→ **WORK REQUEST**: Scan the records and identify every line in which the string "with" occurs, then return those lines.

→ **DATA FOR REVIEW**:
════

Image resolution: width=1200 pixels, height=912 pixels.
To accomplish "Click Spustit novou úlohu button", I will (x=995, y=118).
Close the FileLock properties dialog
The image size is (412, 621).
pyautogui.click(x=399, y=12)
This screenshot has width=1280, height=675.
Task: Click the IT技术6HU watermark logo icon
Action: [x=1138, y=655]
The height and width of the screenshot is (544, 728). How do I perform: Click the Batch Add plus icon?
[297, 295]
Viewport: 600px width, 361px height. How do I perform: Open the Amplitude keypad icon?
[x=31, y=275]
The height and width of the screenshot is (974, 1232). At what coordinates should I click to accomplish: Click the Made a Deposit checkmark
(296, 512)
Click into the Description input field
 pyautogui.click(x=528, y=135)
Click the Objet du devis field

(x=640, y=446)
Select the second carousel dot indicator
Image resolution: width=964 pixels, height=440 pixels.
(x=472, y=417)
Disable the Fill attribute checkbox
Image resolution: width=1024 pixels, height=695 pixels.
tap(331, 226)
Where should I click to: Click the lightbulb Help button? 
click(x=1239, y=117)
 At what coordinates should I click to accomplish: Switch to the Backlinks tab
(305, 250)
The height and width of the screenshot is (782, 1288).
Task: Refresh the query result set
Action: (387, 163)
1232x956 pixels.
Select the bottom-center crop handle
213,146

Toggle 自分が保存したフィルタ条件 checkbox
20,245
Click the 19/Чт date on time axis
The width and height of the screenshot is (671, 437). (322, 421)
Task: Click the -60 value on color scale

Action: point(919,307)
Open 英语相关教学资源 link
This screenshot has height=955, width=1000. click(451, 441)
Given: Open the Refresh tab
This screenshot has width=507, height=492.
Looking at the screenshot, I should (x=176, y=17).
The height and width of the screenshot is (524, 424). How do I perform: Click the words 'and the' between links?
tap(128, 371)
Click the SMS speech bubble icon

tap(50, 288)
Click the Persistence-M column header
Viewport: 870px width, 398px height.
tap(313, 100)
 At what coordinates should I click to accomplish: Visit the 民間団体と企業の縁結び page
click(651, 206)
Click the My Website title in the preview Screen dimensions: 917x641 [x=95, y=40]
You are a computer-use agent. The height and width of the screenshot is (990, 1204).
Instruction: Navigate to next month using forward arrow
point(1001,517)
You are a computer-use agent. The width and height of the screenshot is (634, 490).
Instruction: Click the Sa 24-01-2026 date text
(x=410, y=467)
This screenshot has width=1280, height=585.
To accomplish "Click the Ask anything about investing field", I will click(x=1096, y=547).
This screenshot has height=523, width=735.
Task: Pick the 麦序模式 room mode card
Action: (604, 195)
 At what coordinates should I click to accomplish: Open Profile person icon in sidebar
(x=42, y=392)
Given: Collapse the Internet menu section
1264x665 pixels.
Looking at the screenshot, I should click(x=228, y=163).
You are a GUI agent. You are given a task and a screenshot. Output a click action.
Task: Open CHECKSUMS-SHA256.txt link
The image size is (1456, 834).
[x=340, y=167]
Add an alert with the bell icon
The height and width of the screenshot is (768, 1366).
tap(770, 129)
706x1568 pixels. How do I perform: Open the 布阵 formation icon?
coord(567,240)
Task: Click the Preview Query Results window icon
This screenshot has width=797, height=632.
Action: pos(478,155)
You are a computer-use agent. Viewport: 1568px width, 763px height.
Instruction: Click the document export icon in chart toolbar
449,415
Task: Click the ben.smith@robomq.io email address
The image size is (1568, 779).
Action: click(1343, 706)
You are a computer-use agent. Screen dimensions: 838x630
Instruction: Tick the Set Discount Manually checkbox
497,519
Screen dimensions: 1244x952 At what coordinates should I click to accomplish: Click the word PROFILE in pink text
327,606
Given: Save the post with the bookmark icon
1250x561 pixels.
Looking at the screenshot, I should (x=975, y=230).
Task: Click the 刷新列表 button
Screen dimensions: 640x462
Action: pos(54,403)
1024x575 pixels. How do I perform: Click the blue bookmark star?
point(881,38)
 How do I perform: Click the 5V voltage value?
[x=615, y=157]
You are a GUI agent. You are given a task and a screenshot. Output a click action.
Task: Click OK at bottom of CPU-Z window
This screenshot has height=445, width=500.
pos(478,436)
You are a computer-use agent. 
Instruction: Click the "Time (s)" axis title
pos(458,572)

════

→ **EXERCISE OUTPUT**:
Add an alert with the bell icon
Given: Save the post with the bookmark icon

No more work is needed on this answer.